Chappers and Dave was the name of an irregular BBC Radio 1 cover show presented by Mark Chapman and David Vitty. The format  usually only aired when the pair covered other DJs' absences. The format was abandoned following Chapman's departure from Radio 1 on 24th December 2009.

In late 2010, Chapman and Vitty presented their own show on BBC Radio 5 Live called Commentary Selection Box.

Significant Cover Work

The pair had no regular slot on Radio 1 and usually only covered occasional weekend shows for one or two-week periods, but sometimes covered shows for significant periods of time.

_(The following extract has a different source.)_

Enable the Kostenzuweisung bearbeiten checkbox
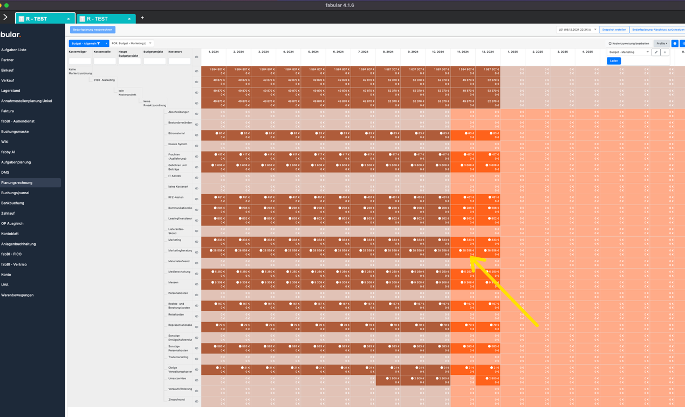Screen dimensions: 685x417 [610, 44]
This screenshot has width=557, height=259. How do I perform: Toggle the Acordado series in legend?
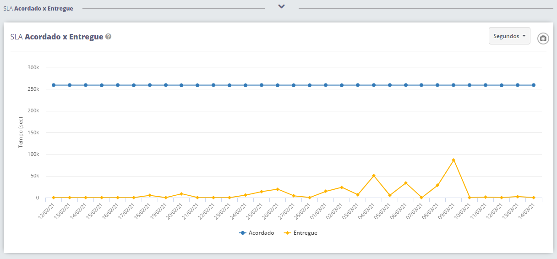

The idea for a dedicated cover show was conceived between JK and Joel joining the station in July 2004 and Scott Mills moving to a daytime slot. They hosted a sports programme from May to July 2004, airing from 1pm to 4pm. The pair also presented Radio 1's Weekend Early Breakfast Show for two months in 2008 after Nihal left the show until Nick Grimshaw started in the role. They also covered the 'Lie-In' on Sunday mornings in late 2008, to fill the gap between Dick and Dom leaving the show and Sara Cox taking over in 2009.

Individually

Both Chapman and Vitty appeared separately on other shows.  Chapman contributed to The Scott Mills Show that aired on weekdays from 4pm - 7pm while Vitty contributed to The Chris Moyles Show (weekdays 6:30am - 10am). Chapman presented his last show on the station on Thursday 24 December 2009 and his subsequent work has focused on sports journalism, principally for BBC Radio 5 Live and ESPN.

Both Chapman and Vitty occasionally covered shows separately.

Other appearances

The pair appeared in and won a celebrity episode of The Weakest Link.  In 2008, they raised over £175,000 for Sport Relief by running a mile at every Premiership football ground in England and Scotland in eight days.  Chapman also completed the 2008 Flora London Marathon for children's cancer charity CLIC Sargent.